In other words, there are good explanations for these ostensibly counter-intuitive findings.
And what do all these detailed findings say about where this is all headed? They say a lot. To begin with, as care management and population health management become more broadly and deeply embedded in the core operations of all types of health clinics, and particularly as more funding goes to creating the kinds of patient-clinic staff interactions needed in order to get patients fully on board as members of their own care management teams, some of these kinds of statistics are bound to shift. Of course, that shift will only take place as funds are made available to be channeled into such processes, on patients’ behalf.

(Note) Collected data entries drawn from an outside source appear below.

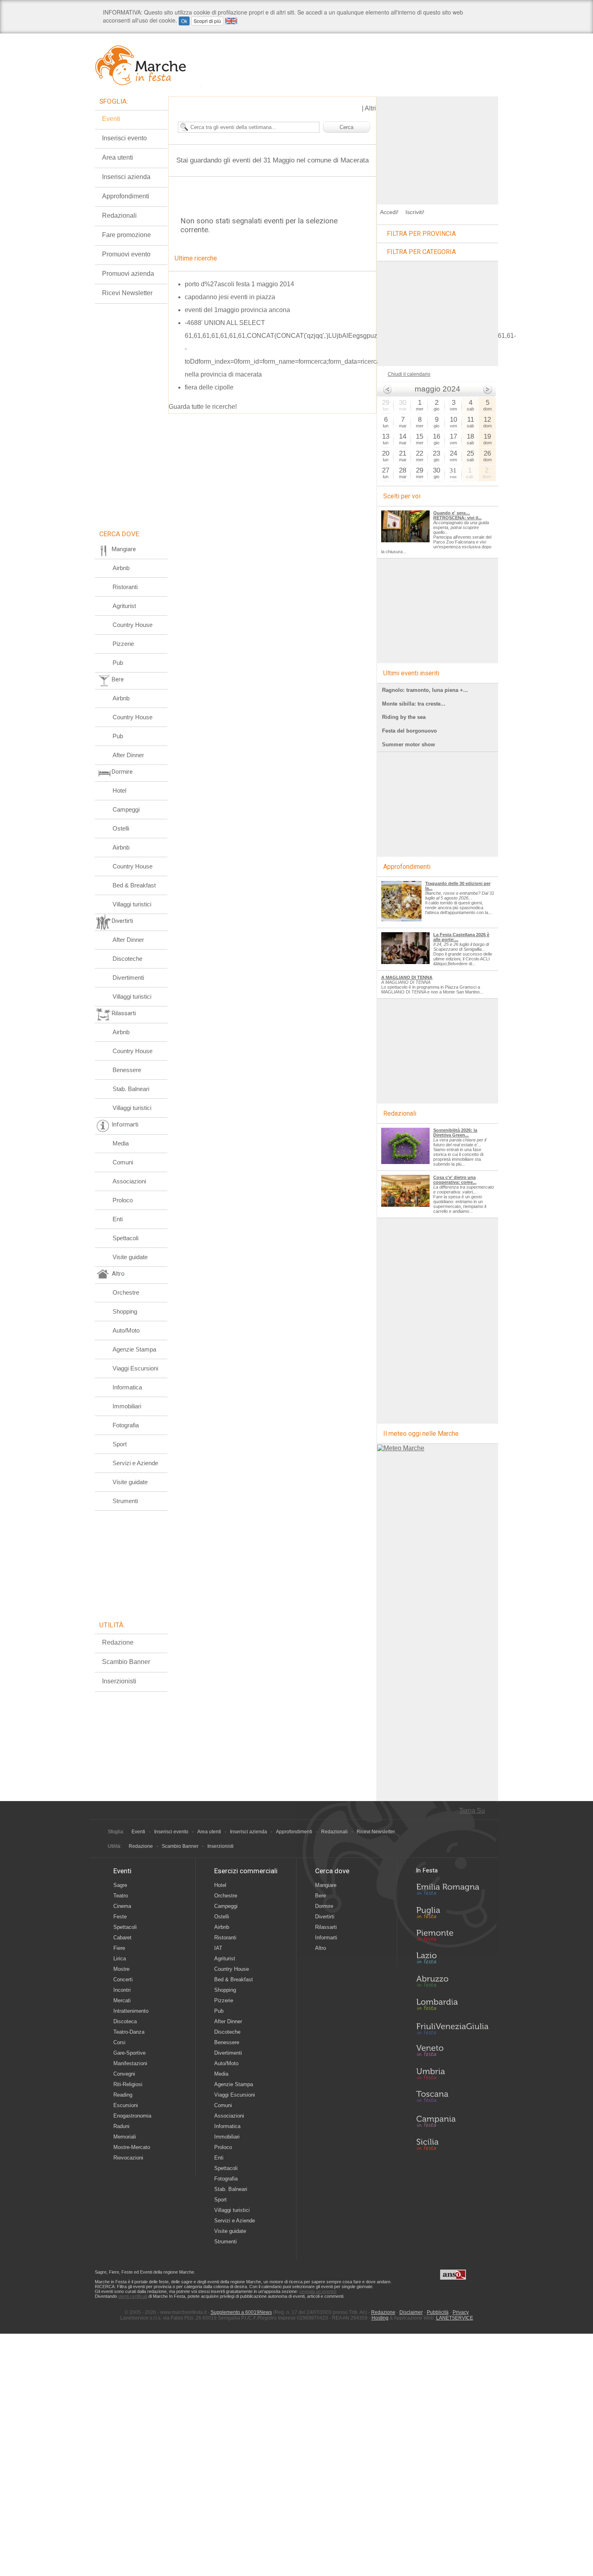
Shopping (125, 1311)
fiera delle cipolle (209, 387)
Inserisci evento (124, 138)
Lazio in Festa (452, 1960)
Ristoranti (125, 586)
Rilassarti (326, 1927)
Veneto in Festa (452, 2052)
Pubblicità (438, 2312)
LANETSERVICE (454, 2318)
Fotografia (126, 1425)
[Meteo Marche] (400, 1448)
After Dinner (128, 755)
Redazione (118, 1642)
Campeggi (126, 809)
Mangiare (325, 1885)
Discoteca (125, 2021)
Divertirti (324, 1917)
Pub (118, 662)
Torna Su (472, 1810)
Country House (132, 624)
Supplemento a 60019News (241, 2312)
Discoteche (127, 958)
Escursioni (125, 2105)
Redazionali (119, 215)
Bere (320, 1896)
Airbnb (121, 567)
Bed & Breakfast (134, 885)
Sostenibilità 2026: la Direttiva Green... (455, 1132)
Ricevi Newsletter (127, 292)
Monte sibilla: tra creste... (413, 704)
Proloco (123, 1200)
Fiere (119, 1948)
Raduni (121, 2126)
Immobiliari (127, 1406)
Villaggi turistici (132, 904)
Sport (120, 1444)
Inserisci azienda (126, 176)
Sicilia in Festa (452, 2144)
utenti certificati (132, 2296)
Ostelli (121, 828)
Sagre (120, 1885)
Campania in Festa (452, 2121)
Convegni (124, 2074)
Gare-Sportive (129, 2053)
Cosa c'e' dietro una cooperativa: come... (454, 1180)
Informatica (127, 1387)
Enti (118, 1219)
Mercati (122, 2000)
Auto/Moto (126, 1330)
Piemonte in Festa (452, 1937)
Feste (120, 1917)
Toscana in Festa (452, 2098)
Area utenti (117, 157)
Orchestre (126, 1292)
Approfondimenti (125, 196)
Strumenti (125, 1500)
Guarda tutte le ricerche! (203, 406)
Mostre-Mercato (131, 2147)
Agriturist (124, 605)
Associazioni (129, 1181)
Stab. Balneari (131, 1088)
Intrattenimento (130, 2011)
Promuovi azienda (128, 273)
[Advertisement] (437, 146)
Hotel (119, 790)
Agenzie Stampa (134, 1349)
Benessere (127, 1069)
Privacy (461, 2312)
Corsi (119, 2042)
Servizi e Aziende (135, 1463)
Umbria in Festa (452, 2075)
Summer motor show (408, 744)
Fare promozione (126, 234)
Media (121, 1143)
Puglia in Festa (452, 1914)
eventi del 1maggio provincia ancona (237, 309)
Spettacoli (125, 1238)
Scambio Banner (126, 1661)
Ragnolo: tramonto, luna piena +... (425, 690)
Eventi (111, 118)
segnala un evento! (317, 2291)
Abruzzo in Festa (452, 1983)
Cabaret (122, 1938)
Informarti (326, 1938)
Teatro (120, 1896)
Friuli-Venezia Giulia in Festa (452, 2029)
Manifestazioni (130, 2063)
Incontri (122, 1990)
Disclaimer (411, 2312)
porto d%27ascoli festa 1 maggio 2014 (239, 284)
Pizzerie (123, 643)
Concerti (123, 1979)
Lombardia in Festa (452, 2006)
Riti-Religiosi (127, 2084)
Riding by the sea (404, 717)
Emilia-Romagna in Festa (452, 1891)
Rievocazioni (128, 2158)
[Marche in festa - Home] (148, 65)
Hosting (380, 2318)
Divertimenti (128, 977)
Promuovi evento (126, 254)
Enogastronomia (132, 2116)
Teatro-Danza (128, 2032)
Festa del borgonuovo (409, 731)
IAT (218, 1948)
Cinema (122, 1906)
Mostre (121, 1969)
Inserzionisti (119, 1681)
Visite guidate (130, 1257)
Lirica (119, 1958)
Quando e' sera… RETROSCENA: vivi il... (457, 515)
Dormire (324, 1906)
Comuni (123, 1162)
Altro (320, 1948)
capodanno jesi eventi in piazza (230, 297)
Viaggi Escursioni (135, 1368)
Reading (122, 2095)
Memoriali (124, 2137)
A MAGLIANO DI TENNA (406, 977)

Federal healthcare officials’ simply pushing more FQHCs in particular, to adopt the PCMH model, will not do the job.
Or, as the authors put it, “The fact that patients in demonstration sites had better access to and utilization of primary care services than did those in comparison sites provides some empirical evidence to support the role of medical-home transformation among federally qualified health centers. Despite these findings, demonstration sites did not achieve significant relative reductions in key utilization and expenditure measures during a 3-year period, and the demonstration was not expanded. Any future tests of medical-home interventions in federally qualified health centers should build on these results by considering alternative designs, with attention to the magnitude of financial assistance and the duration of the evaluation, to better understand how to facilitate practice transformation and ensure that these changes translate into improved outcomes for vulnerable Medicare beneficiaries.”

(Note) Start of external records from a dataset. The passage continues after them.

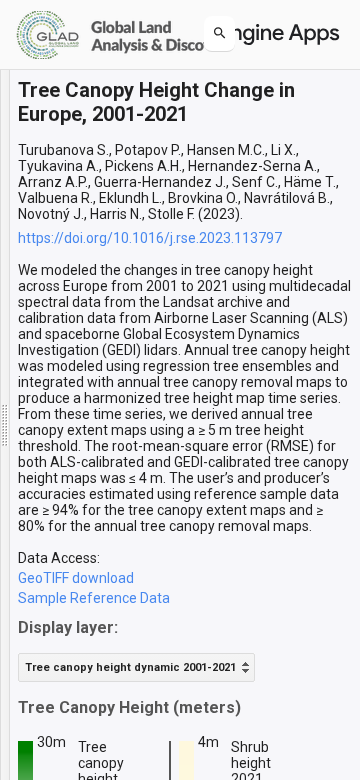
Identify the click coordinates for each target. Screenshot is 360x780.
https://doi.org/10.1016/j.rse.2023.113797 (150, 238)
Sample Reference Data (94, 598)
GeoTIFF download (76, 578)
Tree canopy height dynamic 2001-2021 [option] (130, 667)
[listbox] (136, 667)
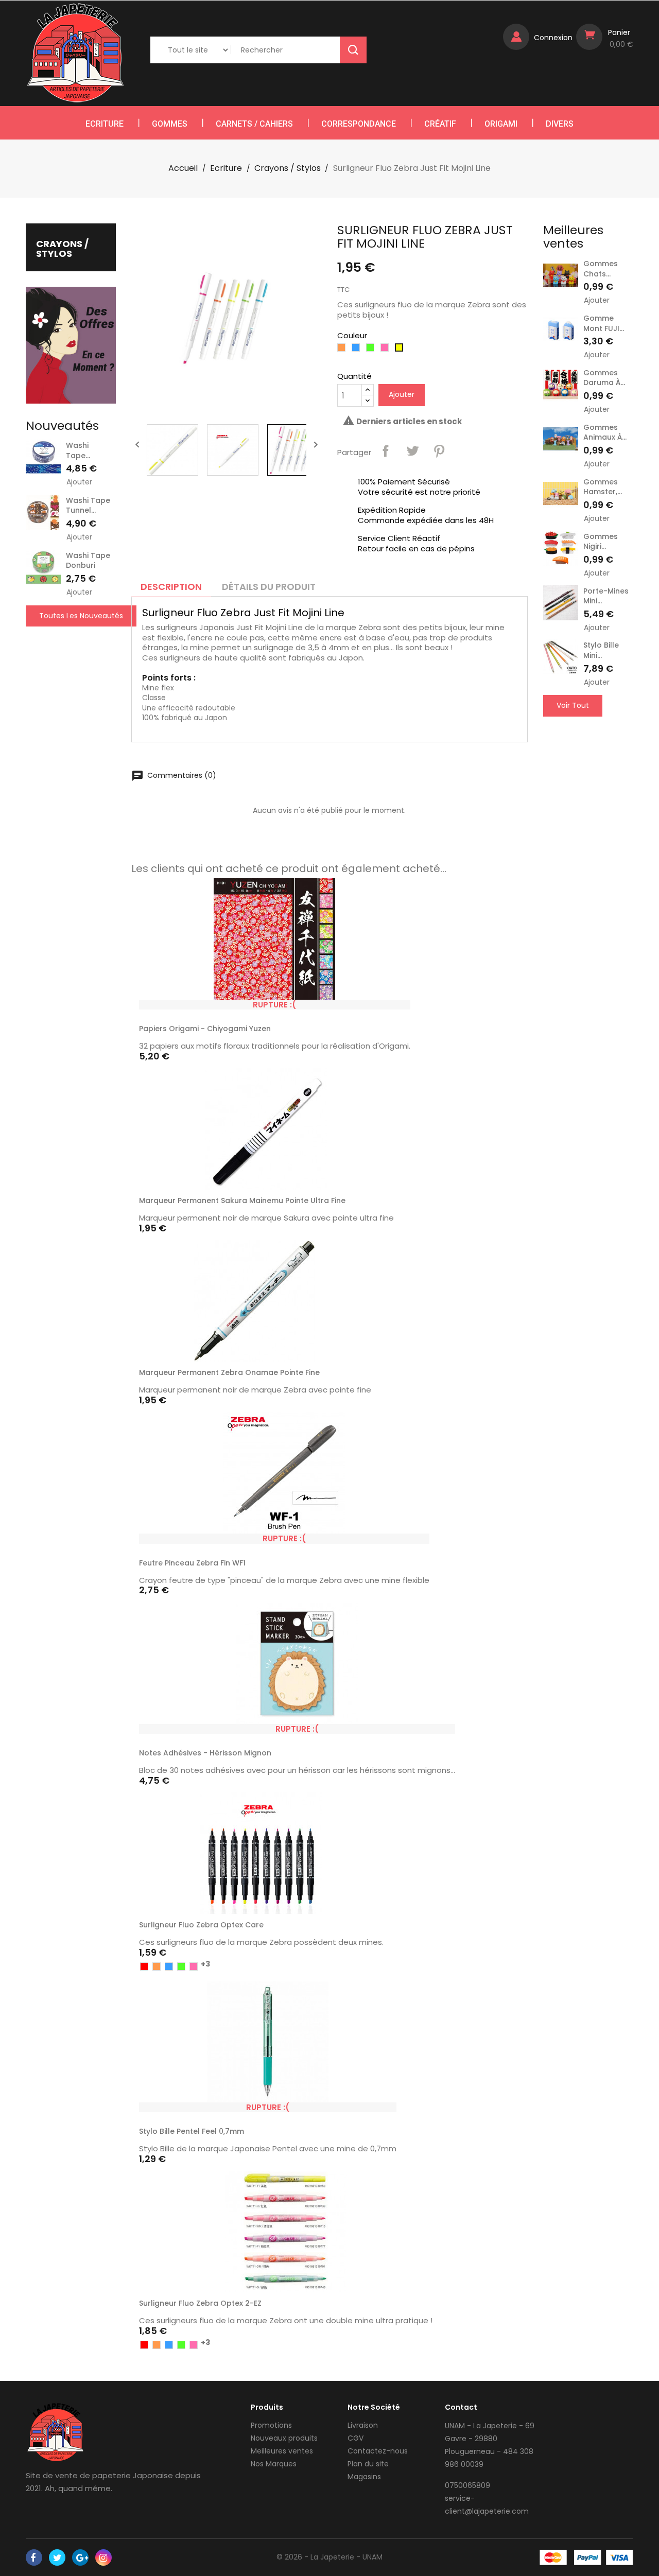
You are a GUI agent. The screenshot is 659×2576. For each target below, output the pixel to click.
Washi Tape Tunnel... (88, 505)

In other words, parallel gains in both patient outcomes improvement and patient utilization reduction are quite possible, but it will take adequate funding from the federal government (and where appropriate, state governments) to universalize the patient-centered medical home model across all, or nearly all, FQHCs; and it will also take operational change and organizational cultural change, for those gains to move forward in parallel.
In the meantime, I salute Dr. Timbie and his 16 fellow researchers for doing such an intensive and extensive study as this one, and for bringing forward some very complex, nuanced conclusions, based on very intelligent analysis of data that can be inherently challenging to analyze and understand. Moving forward, studies like these will continue to enlighten the industry and show the way, as we inch forward towards a stronger and more innovative healthcare delivery system.